Required work: Which lines in the items below contain the string "Where"? Identify each one, treating case as significant, and copy it in full.

══════════

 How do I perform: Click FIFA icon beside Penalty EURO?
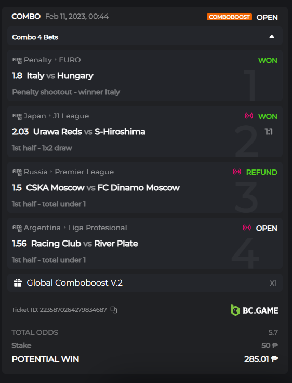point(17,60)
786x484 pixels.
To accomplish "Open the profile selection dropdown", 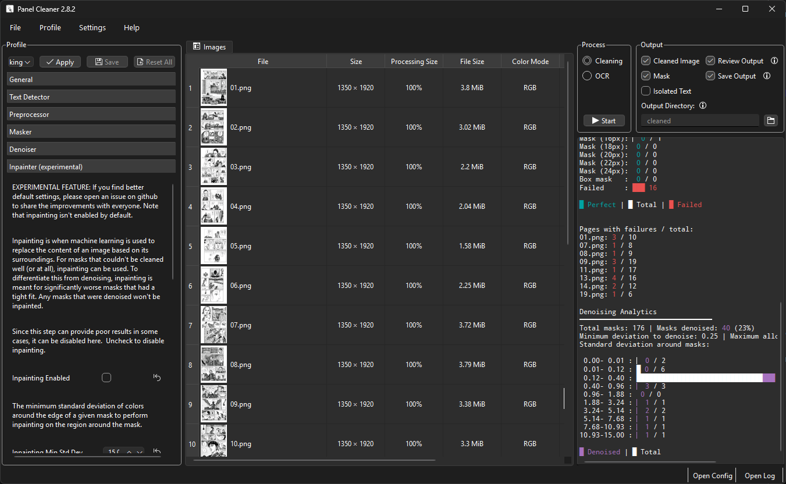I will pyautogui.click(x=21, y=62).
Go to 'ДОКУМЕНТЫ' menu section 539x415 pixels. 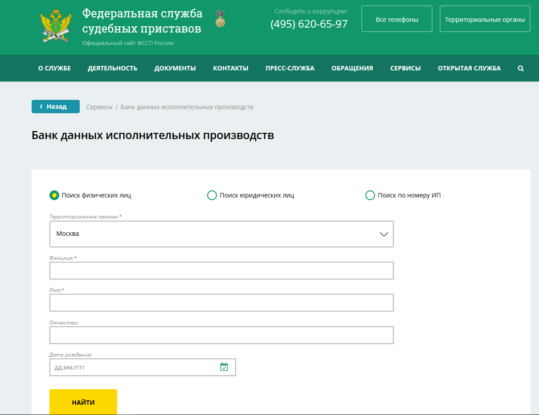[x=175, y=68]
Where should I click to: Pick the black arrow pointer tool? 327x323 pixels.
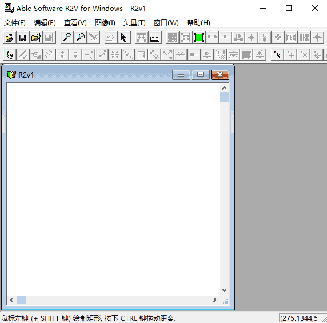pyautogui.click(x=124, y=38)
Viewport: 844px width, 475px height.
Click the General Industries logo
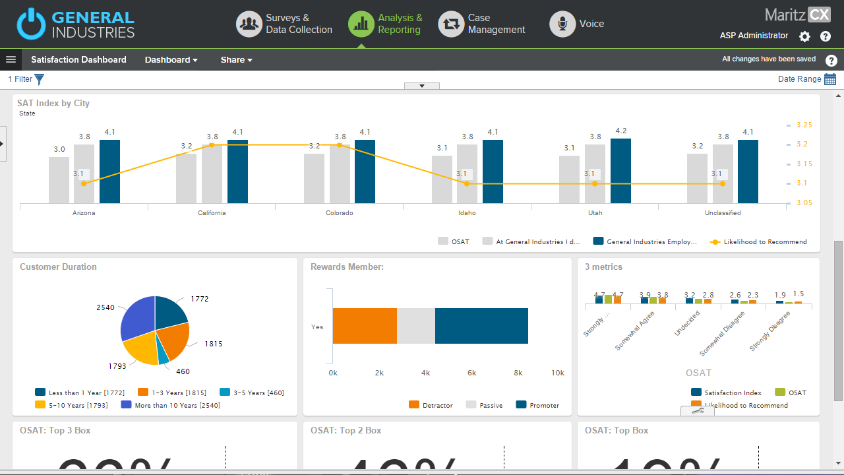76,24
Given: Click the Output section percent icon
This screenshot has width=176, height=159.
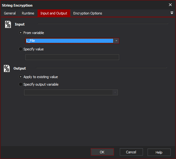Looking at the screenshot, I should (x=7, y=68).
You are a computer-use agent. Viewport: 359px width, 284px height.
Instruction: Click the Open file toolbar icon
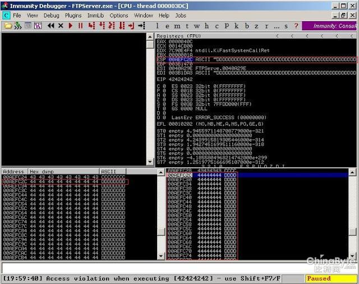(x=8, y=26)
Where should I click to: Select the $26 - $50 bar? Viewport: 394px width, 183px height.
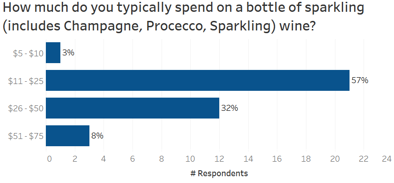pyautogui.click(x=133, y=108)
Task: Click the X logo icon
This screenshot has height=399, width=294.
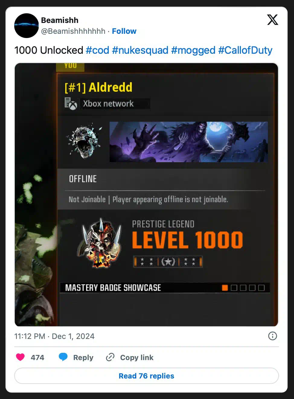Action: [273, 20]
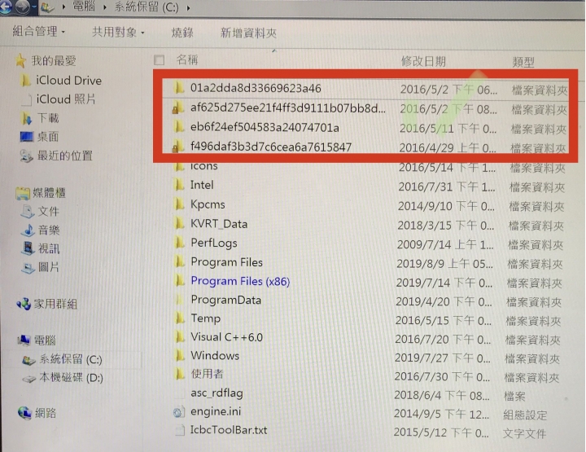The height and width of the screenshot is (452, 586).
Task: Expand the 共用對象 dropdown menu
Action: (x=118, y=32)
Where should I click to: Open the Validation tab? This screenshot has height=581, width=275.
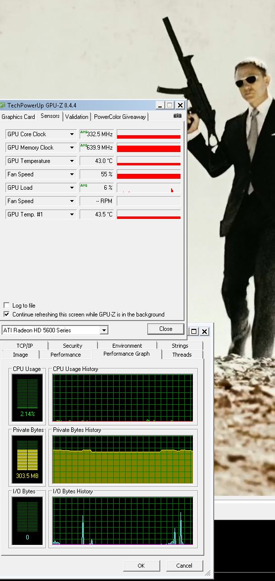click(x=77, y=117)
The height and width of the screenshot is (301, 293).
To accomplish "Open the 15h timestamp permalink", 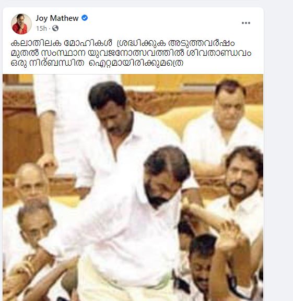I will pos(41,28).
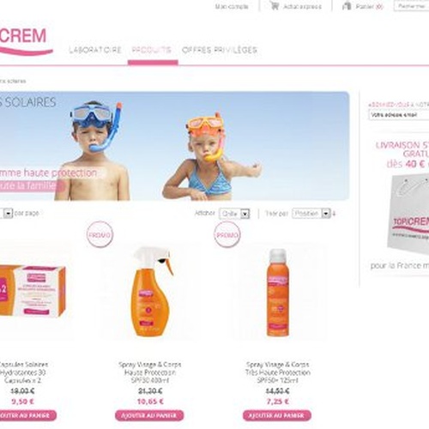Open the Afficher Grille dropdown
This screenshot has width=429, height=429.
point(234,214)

══════════

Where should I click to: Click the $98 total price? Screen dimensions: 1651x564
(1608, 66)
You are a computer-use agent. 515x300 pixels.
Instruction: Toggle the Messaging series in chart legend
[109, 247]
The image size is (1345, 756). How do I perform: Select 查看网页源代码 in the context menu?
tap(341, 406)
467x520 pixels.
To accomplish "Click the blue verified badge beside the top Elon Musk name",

══════════

Exercise answer:
Where should I click to: Pick the black arrow pointer tool? 327x323 pixels.
Where should I click to: Select the $26 - $50 bar? Viewport: 394px width, 183px height.
Where should I click to: Open the Validation tab? This screenshot has height=581, width=275.
Where should I click to: Click the $98 total price? Screen dimensions: 1651x564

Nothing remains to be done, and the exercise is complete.